尋常小学唱歌 9 日本の暮らしと風景編 「戦争と平和」

ここまで、国家目的が感じられる尋常小学唱歌のことを書いてきましたが、もう一方の側に、日本の風景や暮らしをテーマとする尋常小学唱歌が沢山あり、それが尋常小学唱歌の今も変わらぬ魅力になっています。次のようなものがあります。

第一学年
鳩、おきやがりこぼし、人形、ひよこ、かたつむり、夕立、朝顔、池の鯉、烏、菊の花、月、木の葉、兎、紙鳶の歌、犬

第二学年
桜、雲雀、小馬、田植、雨、蝉、蛙と蜘蛛、案山子、富士山、紅葉、時計の歌、雪、梅に鴬、母の心

第三学年
春が来た、茶摘、青葉、汽車、虹、虫のこゑ、村祭、雁、取入れ、冬の夜、港

第四学年
春の小川、ゐなかの四季、蚕、藤の花、雲、漁船、たけがり、霜、村の鍛冶屋、雪合戦、近江八景

第五学年
舞へや歌へや、鯉のぼり、海、納涼、鳥と花、日光山、冬景色、朝の歌

第六学年
朧月夜、故郷、蓮池、燈台、秋、四季の雨、鎌倉、新年、夜の梅

現在も歌い継がれている曲がいくつも見つかります。聴いたことがない歌でも聞いてみればどこか懐かしく感じられ、日本人の原風景を思わせます。

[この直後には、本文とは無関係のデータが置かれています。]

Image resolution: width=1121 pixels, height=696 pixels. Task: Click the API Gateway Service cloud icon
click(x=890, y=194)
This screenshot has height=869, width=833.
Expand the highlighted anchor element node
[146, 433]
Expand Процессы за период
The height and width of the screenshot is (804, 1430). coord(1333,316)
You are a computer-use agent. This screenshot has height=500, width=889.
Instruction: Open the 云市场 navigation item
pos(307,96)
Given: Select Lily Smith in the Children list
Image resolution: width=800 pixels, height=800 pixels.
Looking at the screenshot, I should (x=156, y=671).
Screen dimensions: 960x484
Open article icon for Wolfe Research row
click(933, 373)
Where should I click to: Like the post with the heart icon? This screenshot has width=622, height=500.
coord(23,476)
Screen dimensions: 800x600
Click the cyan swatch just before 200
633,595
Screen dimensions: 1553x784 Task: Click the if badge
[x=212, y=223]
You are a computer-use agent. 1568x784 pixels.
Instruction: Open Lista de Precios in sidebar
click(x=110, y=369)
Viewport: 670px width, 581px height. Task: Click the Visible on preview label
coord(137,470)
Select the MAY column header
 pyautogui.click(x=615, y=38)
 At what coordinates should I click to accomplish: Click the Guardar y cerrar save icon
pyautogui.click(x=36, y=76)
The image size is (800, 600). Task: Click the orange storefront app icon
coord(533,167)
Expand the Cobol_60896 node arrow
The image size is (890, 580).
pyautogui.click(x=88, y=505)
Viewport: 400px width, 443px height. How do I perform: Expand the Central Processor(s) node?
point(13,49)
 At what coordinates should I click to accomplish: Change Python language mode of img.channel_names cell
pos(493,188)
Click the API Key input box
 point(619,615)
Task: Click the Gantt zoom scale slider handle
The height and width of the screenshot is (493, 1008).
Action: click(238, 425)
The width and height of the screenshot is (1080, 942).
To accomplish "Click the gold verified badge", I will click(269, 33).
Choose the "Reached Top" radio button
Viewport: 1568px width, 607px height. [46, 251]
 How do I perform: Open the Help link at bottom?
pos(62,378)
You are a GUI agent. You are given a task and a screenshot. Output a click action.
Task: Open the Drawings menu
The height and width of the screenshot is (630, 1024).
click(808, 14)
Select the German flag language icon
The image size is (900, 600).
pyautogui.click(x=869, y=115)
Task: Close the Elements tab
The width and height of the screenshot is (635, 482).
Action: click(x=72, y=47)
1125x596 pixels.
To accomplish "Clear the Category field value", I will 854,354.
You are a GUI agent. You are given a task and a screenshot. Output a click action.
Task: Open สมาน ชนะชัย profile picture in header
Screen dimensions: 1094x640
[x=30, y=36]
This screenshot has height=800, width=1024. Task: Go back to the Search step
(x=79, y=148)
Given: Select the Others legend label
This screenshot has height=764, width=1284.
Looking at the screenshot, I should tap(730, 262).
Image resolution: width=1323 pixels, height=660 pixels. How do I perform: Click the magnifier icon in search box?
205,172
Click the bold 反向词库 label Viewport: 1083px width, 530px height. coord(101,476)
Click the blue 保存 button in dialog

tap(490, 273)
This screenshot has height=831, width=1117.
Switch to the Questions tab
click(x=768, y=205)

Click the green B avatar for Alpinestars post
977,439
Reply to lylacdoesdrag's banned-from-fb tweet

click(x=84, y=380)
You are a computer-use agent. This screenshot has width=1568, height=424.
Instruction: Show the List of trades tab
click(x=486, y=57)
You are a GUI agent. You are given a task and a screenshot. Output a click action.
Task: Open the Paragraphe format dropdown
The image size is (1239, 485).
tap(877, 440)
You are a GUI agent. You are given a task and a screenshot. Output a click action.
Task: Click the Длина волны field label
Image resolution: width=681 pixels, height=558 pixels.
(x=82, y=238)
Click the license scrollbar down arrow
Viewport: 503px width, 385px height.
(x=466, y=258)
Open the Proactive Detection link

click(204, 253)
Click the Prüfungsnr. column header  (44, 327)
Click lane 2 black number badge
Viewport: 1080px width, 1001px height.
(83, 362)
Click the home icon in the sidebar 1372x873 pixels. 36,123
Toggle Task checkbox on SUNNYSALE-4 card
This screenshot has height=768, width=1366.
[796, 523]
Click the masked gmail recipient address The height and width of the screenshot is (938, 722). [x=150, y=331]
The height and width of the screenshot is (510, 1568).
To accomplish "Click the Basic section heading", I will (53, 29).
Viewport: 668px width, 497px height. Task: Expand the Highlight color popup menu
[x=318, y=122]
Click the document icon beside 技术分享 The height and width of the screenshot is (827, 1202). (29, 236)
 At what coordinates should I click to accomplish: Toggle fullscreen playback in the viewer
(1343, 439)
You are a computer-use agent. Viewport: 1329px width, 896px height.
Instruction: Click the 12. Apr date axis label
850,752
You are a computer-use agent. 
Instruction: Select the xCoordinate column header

これらを聞いていると、くつろいだ平和な気分になりますね。尋常小学唱歌の大きな特徴は、前回まで見てきた国家目的(その多くは戦争に結び付く)に国民を誘導する唱歌群と、日本の平和な風景の唱歌群の二本立てになっているところで、尋常小学唱歌全体を120楽章からなるひとつの交響詩に見立てるならば、そのタイトルは「戦争と平和」がぴったりかもしれません。戦争と平和のふたつを、明治政府は、「公」と「私」、「ハード」と「ソフト」のような車の両輪にして、植民地主義が吹き荒れていた当時の国際世界を乗り切って行こうとしたのでしょうか。

尋常小学唱歌全120曲には、このような考え抜かれた方針が埋め込まれているように思えるのですが、平和に戦争が内在する方針でもあるため、尋常小学唱歌が国民に浸透するにつれ、日本はやがて戦争に突き進むしかない構造になっているように思えます。